The bill will require the Federal Trade Commission (FTC) to take steps to provide in depth requirements for security policies within a year of the act passing. These requirements would be fairly in depth, covering how data can be collected, used, sold, disseminated and maintained, the appointment of a specific data security and management officer, a process for finding, monitoring, and dealing with security weaknesses, a process for quickly addressing any weaknesses, a process for disposing of data in a permanent, irretrievable form, and destruction of paper forms.

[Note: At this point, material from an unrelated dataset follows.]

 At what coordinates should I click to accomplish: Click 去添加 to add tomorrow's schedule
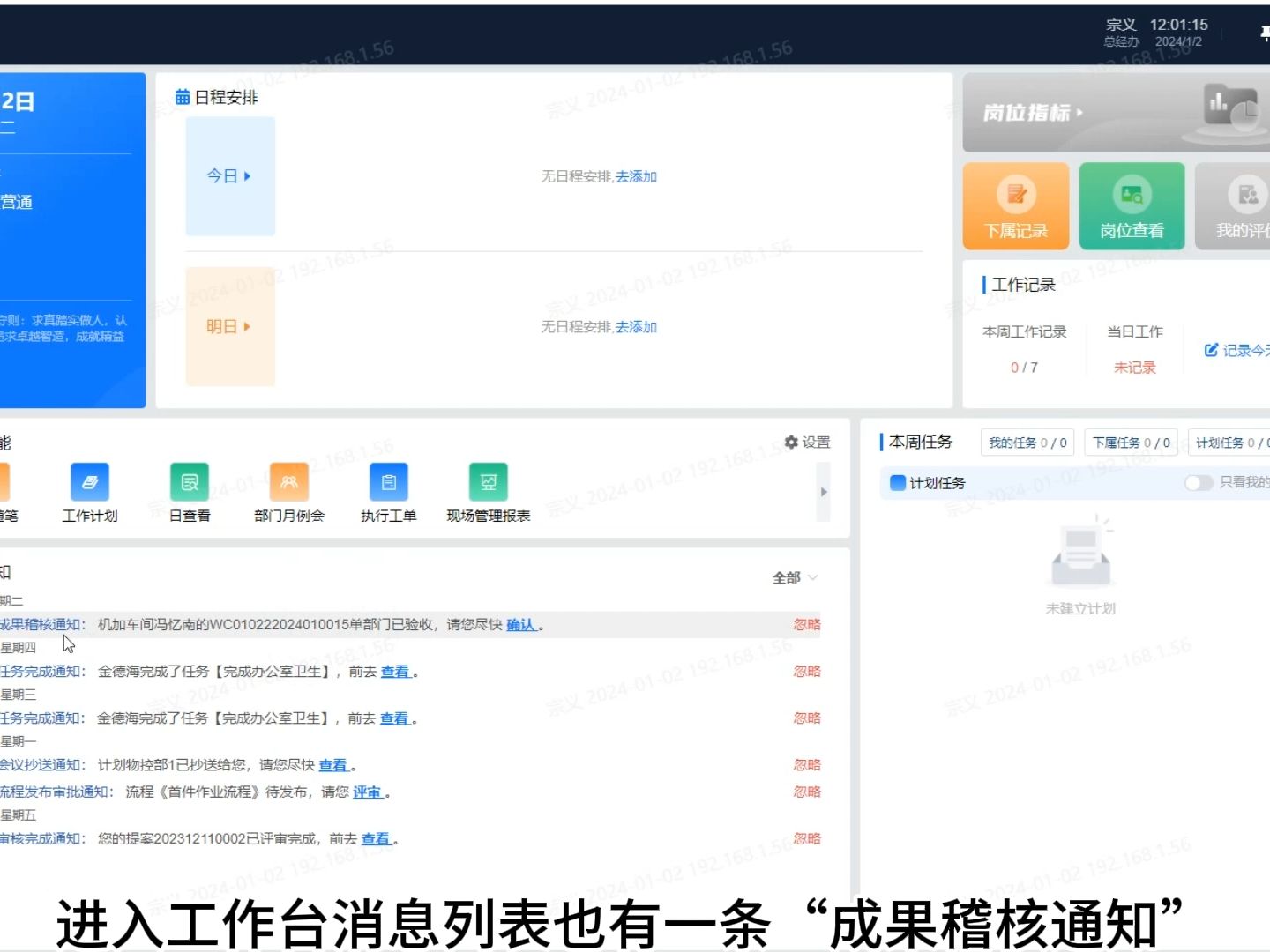point(637,326)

The notification requirements of the act would require quick notification–within 30 days of learning of the beach–of all those who reasonably could be believed to have been affected by the breach nationwide. It also generally requires notification to the FTC. These are pretty standard in most data breach reporting statutes around the nation, however there are a few additional elements that expand reporting requirements beyond the norm. First, where there is a breach of security of a system maintained by a third party contractor, the third party security company must notify the company contracting it who must then follow the usual reporting requirements. The second big change is that any breach affecting over 5,000 people will have to coordinate with the major credit reporting agencies in providing through notifications. Concealing a breach can lead to up to five years in prison.
There are a few exceptions, if the Secret Service of the FBI thinks notification would impede a criminal investigation or impact national security they may act to delay the normal notifications via a written communication to the company that would normally need to disclose the breach. This exception doesn’t seem to have a limitation on duration, the FBI or Secret service just have to say how long they want the delay to be.

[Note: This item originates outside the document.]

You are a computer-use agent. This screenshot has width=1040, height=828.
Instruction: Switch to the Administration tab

There is also no reporting requirement under this act where the breached company “reasonably concludes” that there is no reasonable risk of identity theft, fraud, or other unlawful conduct based on the breach. The act also creates a presumption that such a risk doesn’t exist if the security measures render the breached data unusable, unreadable, or indecipherable and this fact is generally accepted by data security experts. This is a rebuttable presumption, if there are facts to the contrary reporting may still be required and penalties levied against those who fail to do so.
Protecting Your Data is Incredibly Important
You should take steps on your own to make sure your data is secure. However, the information age requires sharing of an unprecedented amount of private information online. The last few years have seen data breach after data breach breaking records for the largest of all time. Several of the breaches in just the last two years have affected more people than the entire population of the U.S. These laws are necessary and hopefully they’ll be passed soon. However, even these laws may not go far enough.
They expand federal data breach protections to the level of many state statutes. However, their exceptions may leave many companies credibly arguing that they delayed reporting breaches based on a belief nobody was really in danger. At the very least, requiring thorough security is a good first step. Hopefully, it is a first step of many.